I like everything I've completed. Unfortunately, I post before finishing it. I need a two-week waiting period.
On this site I have only sort to have posted pieces I personally like. Elsewhere there is one poem that was accepted that I have never been happy with. I have toyed with deleting it but haven't, as peeps seem to read it from time to time and the comments they leave are, in general, favourable.


Has anyone else noticed that sometimes a piece of work you thought was really good gets a poor reception yet a piece you classed as average goes bananas?


I have learnt their is no accounting for taste. Write, publish and leave the rest to providence.
I generally am quite pleased with it at the time I post it.
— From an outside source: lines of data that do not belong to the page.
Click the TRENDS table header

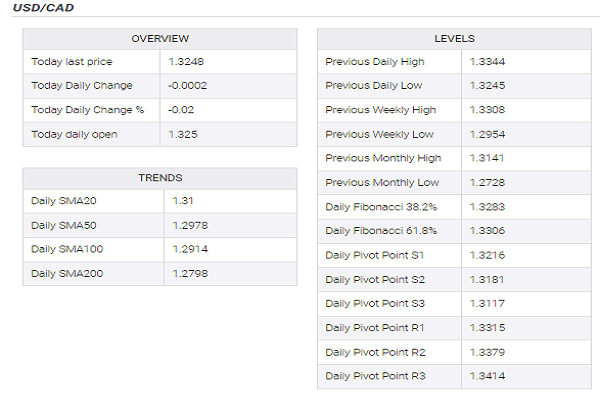160,178
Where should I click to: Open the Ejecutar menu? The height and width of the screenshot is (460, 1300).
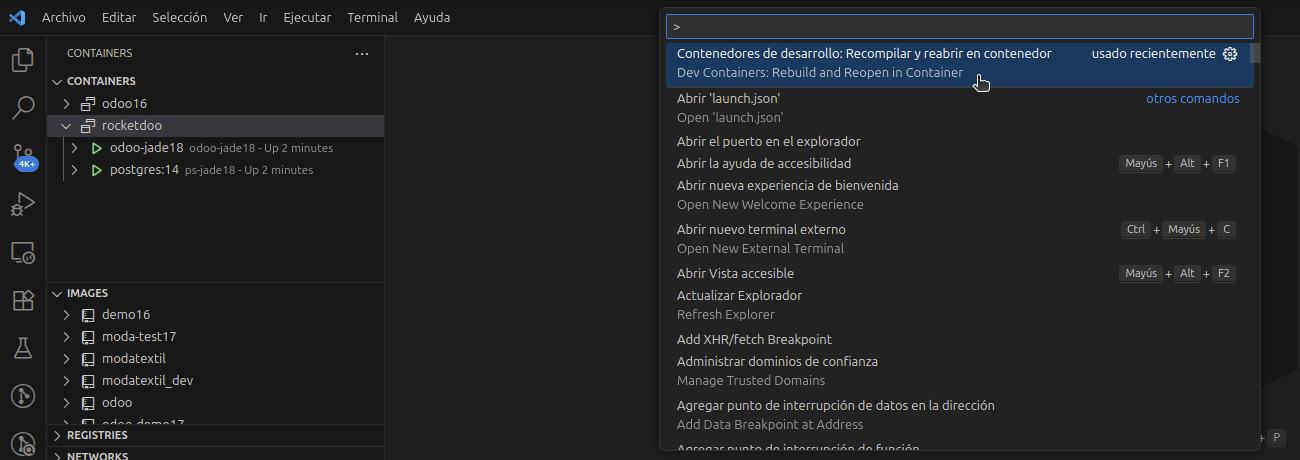click(x=308, y=17)
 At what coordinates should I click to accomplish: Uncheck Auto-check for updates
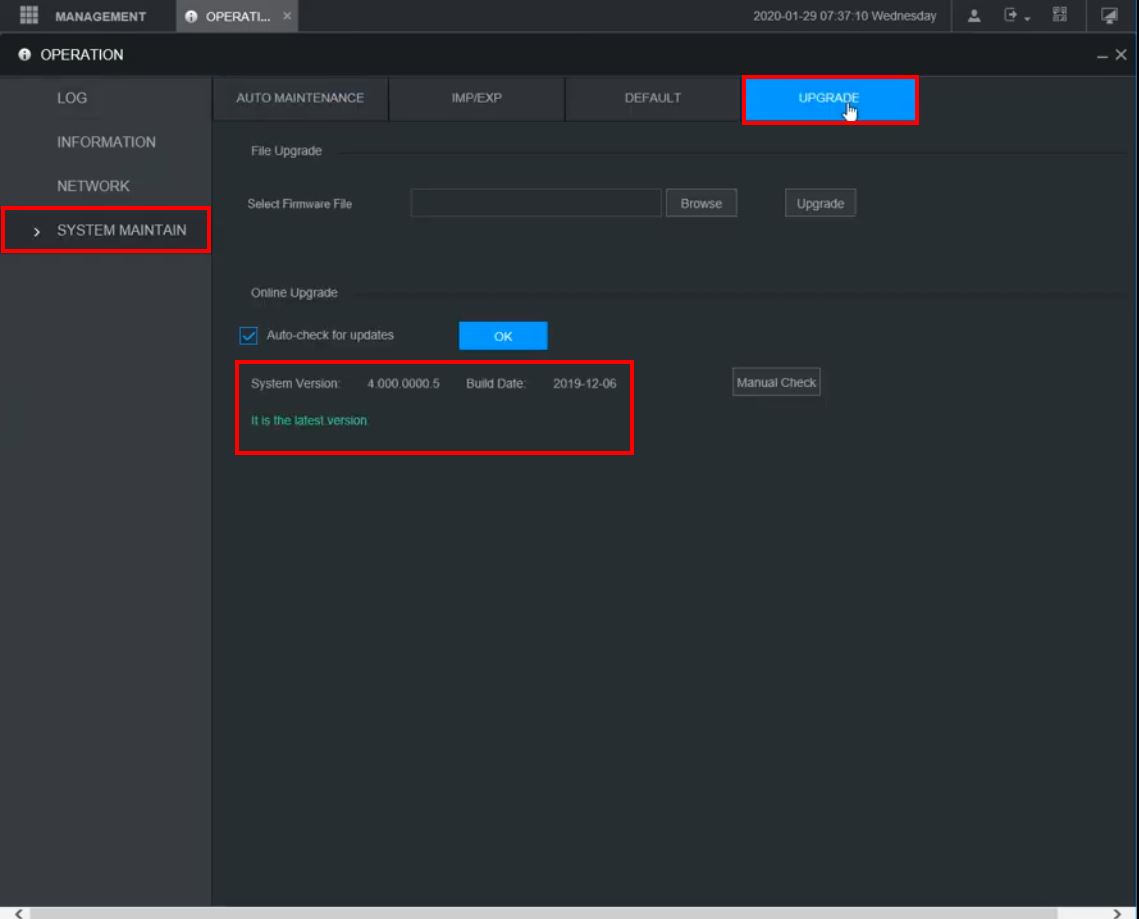tap(249, 336)
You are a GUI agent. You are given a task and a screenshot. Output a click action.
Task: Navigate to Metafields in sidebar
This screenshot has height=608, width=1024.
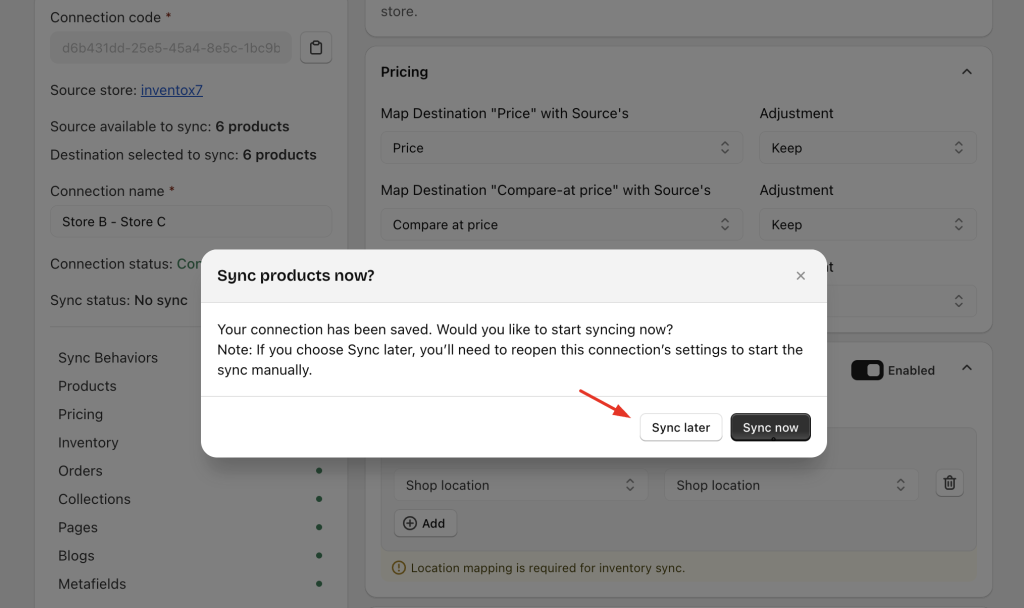[x=92, y=584]
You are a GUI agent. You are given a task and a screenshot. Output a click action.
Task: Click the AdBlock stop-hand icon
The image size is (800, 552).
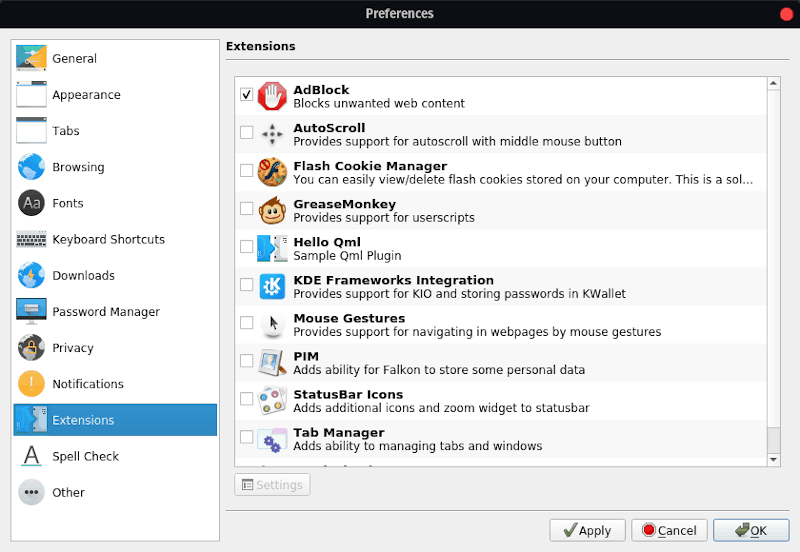click(x=272, y=96)
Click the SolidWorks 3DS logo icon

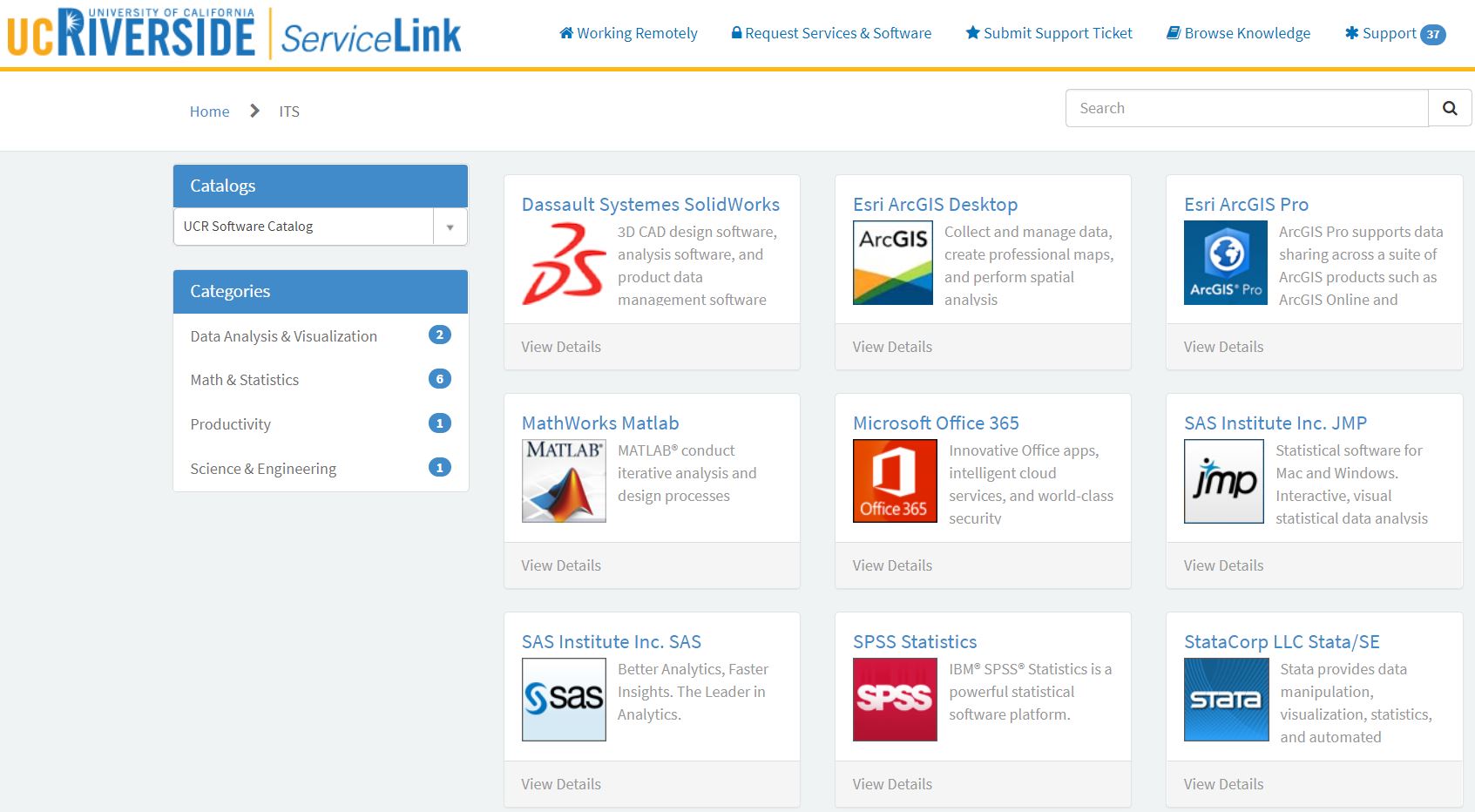[564, 263]
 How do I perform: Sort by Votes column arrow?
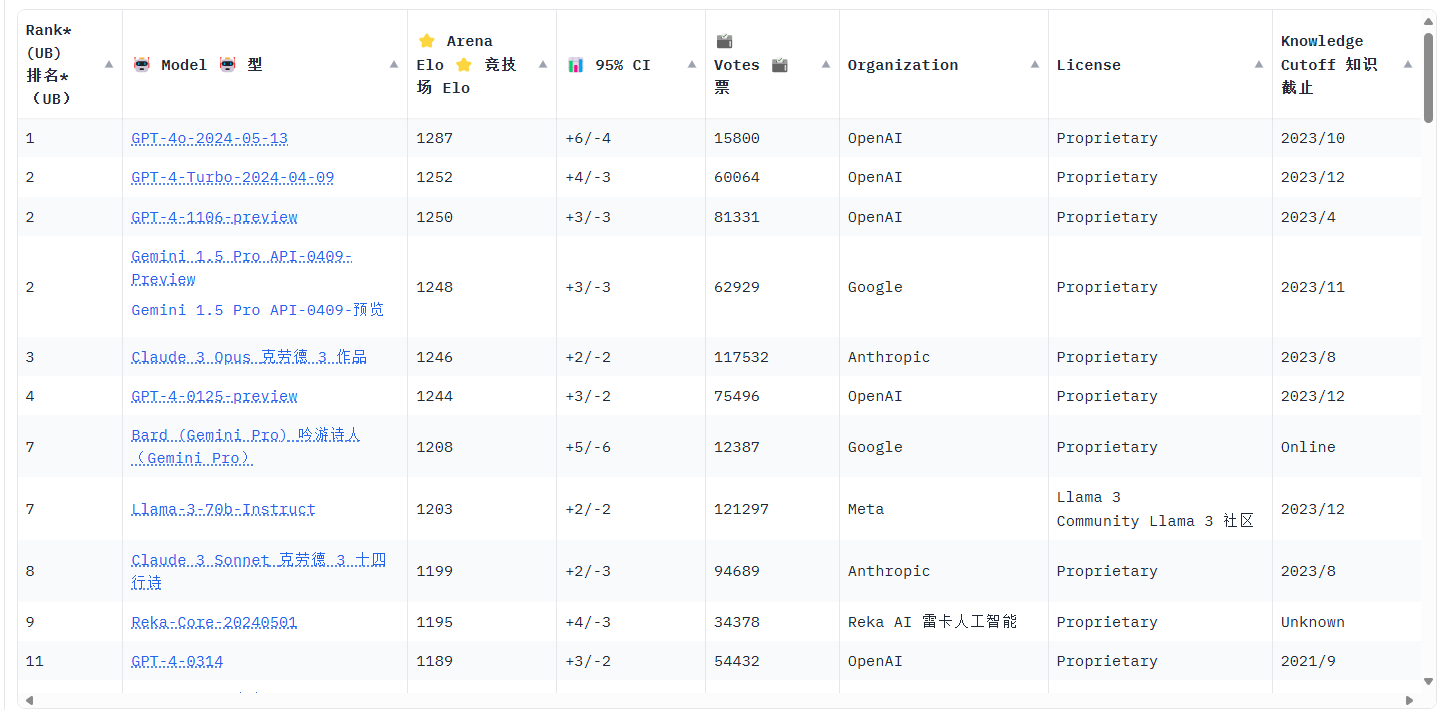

However, I am hideously self-critical and tend to tear my old stories to shreds when I re-read them. Doesn't mean I don't like them. More like I wish I had spent more time obsessing over them. If I did that, though, I wouldn't have close to 50 stories between the two sites I am on.

Halloween looms and my annual story is here. Is it a trick? Or a treat? Let me know.

Grace of Bigelow Street | Stories Space

For the most part, the quality of my work depends on the subject matter, my emotional state, and the urgency I feel to post something. I have found that my work is much better if it flows naturally in its own time rather than doing it because it's been a while since I last posted.
Quote by rolandlytle

I am super critical of my own writing. I keep changing it again and again trying to get it just right, but at some point I have to stop when I'm not making helpful changes. It is common for me to do 5-10 rewrites of a piece before I submit it.


I do this too and I don't think it's a bad thing. As others have said here, though, everyone's experience is different. In general, I think rewriting helps, though after awhile I've found that stories kind of "harden," it's been tooo long since I wrote it and it resists rewriting.

I'd say I'm very happy with about a third of my stories, I think a third are okay, and a third I don't like. I don't know if this lines up with objective reality - lots of my own stuff I've hated and others have liked. I don't know that I'm that good a judge of my own work.

If I pull a story, reread it and decide it's absolute crap, I'll delete it. That's happened a few times.

Fire and Ice - A Picture is Worth a Thousand Words competition, first place

Monster - Survivor competition, first place

Judging my own work if not easy for me. And you can't really 'trust' the kind folks who have collected around you to support you. But you do notice if not a lot of the 'big guns' read your work, never have, and never will. It does give you an idea that your work is on the cusp of 'okay' and 'not okay'.

But I still have pieces that bring me to tears when I happen to read them once again. That's good enough for me.

It's all about the pleasure of creation and the pleasure one gives to others in the end. And that pleasure has never left me to this point.